(Records shown Opens)

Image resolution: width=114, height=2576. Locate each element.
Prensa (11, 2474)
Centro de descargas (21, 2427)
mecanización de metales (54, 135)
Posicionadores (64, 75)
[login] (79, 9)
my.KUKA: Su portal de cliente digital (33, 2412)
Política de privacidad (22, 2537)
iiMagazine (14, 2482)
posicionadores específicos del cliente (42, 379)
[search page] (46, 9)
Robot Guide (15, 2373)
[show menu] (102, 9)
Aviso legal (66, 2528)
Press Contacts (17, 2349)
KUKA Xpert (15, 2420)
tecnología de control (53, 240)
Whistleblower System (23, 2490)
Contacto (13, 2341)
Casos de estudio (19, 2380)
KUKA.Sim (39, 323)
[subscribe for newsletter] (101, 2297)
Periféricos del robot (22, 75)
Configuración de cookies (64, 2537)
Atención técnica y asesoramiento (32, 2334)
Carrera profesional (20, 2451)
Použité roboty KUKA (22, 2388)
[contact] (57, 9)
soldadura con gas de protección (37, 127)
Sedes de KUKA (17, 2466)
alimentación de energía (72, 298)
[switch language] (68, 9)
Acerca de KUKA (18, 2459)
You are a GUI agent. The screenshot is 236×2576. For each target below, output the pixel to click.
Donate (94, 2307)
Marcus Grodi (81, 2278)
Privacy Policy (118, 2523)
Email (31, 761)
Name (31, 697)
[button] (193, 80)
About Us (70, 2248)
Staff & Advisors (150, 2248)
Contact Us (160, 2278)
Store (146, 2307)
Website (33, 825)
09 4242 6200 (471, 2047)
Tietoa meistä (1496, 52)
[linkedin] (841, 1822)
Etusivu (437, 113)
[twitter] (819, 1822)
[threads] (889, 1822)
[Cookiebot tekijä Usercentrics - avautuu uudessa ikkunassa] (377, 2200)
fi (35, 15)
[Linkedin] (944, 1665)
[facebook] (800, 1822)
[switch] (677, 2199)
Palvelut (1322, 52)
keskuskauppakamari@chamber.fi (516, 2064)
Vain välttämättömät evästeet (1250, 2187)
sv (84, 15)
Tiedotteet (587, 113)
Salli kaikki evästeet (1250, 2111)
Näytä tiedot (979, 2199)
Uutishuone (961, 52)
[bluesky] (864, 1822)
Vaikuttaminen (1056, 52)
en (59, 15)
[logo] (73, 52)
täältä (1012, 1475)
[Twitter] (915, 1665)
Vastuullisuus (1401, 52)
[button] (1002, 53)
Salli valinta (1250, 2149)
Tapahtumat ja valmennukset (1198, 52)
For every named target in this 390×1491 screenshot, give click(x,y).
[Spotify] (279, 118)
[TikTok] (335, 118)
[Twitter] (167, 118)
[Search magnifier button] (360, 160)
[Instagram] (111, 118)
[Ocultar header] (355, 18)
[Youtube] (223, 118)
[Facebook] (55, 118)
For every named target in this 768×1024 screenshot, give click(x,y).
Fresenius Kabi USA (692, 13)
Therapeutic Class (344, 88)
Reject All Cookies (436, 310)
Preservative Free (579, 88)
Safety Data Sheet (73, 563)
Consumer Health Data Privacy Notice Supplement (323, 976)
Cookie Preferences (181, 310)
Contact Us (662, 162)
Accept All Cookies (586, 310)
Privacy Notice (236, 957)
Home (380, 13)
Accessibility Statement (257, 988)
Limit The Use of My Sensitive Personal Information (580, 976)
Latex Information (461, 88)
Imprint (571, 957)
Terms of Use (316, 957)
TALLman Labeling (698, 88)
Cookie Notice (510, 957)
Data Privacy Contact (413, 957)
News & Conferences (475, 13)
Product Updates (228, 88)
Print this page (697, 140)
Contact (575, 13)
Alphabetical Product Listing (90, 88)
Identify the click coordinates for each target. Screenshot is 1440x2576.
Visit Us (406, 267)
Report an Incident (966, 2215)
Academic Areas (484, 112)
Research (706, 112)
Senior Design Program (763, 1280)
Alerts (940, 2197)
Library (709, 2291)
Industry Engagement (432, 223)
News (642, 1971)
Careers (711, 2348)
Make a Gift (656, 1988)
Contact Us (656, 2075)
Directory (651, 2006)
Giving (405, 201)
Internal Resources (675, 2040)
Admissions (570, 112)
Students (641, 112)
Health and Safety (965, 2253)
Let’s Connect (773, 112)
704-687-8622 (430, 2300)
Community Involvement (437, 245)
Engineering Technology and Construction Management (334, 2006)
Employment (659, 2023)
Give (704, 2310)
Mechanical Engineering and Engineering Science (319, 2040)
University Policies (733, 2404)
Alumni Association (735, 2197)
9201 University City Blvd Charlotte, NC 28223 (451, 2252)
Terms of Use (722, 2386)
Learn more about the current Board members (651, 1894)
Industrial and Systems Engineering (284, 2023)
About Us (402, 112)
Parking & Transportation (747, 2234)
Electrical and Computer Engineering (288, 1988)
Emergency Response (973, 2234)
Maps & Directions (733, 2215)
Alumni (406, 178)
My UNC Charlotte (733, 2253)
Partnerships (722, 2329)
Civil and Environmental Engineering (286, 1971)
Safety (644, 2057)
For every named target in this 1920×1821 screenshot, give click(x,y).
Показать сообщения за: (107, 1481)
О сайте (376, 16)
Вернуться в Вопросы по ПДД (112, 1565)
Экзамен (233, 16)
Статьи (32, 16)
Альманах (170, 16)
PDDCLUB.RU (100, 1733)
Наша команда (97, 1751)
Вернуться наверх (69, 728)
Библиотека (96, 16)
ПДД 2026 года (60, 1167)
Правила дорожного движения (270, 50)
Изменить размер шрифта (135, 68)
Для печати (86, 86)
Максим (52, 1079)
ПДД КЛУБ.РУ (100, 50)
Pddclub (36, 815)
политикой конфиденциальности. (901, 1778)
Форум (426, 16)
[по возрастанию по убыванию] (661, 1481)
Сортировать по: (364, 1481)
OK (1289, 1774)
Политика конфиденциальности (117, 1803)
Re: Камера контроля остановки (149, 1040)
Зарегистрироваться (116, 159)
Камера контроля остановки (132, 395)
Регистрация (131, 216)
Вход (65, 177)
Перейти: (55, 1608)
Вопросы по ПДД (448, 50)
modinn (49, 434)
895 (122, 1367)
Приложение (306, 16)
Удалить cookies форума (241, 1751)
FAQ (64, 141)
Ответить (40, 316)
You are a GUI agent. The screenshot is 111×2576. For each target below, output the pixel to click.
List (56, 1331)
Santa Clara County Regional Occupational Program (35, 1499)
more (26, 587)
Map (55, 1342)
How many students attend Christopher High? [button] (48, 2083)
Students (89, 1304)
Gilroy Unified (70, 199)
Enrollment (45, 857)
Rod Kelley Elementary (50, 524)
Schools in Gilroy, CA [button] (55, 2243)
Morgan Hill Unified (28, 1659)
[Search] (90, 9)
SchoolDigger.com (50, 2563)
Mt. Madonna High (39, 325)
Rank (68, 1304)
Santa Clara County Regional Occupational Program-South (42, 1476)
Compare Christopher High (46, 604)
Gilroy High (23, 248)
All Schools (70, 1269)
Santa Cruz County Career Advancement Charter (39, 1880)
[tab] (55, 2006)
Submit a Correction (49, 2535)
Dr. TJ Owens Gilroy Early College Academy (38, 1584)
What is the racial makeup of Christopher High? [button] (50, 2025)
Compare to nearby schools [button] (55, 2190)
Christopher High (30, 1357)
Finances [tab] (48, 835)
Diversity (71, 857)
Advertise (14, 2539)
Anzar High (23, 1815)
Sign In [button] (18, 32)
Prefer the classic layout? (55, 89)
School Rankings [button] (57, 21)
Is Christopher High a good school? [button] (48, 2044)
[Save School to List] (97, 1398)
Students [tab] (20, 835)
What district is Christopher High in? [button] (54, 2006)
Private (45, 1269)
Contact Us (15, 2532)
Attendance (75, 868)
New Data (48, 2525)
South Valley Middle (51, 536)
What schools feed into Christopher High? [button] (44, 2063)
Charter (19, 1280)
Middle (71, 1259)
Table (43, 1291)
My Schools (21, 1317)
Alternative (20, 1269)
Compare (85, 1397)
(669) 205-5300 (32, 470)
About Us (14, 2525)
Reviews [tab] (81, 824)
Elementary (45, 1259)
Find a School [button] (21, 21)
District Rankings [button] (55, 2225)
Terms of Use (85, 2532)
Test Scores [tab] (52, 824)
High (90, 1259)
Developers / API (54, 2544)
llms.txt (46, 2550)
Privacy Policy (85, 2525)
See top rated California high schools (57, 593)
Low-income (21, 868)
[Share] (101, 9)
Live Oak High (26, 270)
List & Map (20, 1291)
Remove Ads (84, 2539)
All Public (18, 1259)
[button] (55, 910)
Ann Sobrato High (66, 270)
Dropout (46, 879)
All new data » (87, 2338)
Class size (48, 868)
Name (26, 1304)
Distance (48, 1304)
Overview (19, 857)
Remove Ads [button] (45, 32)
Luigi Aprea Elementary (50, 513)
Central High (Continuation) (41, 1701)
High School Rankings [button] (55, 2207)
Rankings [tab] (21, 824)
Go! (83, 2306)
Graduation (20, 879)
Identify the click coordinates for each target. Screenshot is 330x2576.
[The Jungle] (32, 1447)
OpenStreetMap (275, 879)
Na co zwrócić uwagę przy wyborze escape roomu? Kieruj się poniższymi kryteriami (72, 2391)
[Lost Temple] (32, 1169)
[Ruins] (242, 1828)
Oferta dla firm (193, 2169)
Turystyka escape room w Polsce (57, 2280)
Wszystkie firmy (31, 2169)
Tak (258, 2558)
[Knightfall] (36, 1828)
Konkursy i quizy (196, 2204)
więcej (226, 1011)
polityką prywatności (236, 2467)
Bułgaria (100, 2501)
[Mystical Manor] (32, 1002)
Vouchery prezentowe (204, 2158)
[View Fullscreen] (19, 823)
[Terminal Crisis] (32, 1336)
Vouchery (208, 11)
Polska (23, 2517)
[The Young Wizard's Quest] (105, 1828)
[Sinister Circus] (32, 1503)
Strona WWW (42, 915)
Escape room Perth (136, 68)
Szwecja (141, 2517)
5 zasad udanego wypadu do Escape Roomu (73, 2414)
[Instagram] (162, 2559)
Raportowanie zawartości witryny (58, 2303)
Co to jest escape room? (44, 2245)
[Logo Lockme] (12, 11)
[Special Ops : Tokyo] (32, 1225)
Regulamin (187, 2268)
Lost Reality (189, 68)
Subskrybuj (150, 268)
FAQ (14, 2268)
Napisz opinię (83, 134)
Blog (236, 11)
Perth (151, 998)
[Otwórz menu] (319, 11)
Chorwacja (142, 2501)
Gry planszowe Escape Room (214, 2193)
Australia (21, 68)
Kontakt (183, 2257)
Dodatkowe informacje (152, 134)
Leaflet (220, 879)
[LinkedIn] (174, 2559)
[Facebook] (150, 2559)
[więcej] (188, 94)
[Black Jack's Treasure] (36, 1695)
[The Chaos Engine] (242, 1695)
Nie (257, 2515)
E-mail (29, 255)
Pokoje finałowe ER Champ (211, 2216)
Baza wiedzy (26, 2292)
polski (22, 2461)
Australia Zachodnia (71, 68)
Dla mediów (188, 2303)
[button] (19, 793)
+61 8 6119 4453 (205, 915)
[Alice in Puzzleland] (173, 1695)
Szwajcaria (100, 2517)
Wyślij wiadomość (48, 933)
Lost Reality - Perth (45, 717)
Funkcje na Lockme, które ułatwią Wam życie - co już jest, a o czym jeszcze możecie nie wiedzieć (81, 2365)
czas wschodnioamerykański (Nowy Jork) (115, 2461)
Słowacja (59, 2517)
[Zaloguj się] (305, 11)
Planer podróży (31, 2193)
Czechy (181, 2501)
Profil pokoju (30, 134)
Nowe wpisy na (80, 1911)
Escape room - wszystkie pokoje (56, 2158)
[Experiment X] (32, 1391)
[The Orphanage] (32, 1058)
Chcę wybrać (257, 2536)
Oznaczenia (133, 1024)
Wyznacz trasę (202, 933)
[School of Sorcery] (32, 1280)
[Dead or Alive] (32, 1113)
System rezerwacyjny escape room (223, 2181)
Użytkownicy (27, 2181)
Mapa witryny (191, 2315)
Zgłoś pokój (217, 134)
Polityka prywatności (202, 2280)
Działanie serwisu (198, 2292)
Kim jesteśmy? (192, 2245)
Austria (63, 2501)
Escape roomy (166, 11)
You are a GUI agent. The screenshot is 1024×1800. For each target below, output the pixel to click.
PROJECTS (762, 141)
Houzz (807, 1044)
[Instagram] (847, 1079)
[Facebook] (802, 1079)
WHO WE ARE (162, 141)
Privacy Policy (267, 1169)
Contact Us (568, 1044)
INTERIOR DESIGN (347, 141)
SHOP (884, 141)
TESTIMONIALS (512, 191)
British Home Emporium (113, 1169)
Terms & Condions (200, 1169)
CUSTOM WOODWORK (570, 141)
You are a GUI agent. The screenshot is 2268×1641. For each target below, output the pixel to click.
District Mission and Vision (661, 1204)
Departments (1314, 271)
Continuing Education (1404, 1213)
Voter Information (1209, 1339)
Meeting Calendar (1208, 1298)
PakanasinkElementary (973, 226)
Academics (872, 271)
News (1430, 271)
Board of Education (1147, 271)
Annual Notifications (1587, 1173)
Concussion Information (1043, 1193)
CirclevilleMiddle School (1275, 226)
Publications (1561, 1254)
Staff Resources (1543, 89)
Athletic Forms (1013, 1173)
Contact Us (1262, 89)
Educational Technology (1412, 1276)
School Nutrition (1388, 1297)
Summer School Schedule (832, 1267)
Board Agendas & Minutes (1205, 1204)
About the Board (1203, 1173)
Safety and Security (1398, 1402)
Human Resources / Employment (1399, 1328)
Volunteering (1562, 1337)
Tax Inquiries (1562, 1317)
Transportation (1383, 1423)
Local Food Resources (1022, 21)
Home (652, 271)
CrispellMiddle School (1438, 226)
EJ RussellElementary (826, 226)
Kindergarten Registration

(Records shown Closes)

Return only the exact lines from the opening of the records through the line that contains "my.KUKA: Su portal", both included.

Image resolution: width=114, height=2576. Locate each element.
Prensa (11, 2474)
Centro de descargas (21, 2427)
mecanización de metales (54, 135)
Posicionadores (64, 75)
[login] (79, 9)
my.KUKA: Su portal de cliente digital (33, 2412)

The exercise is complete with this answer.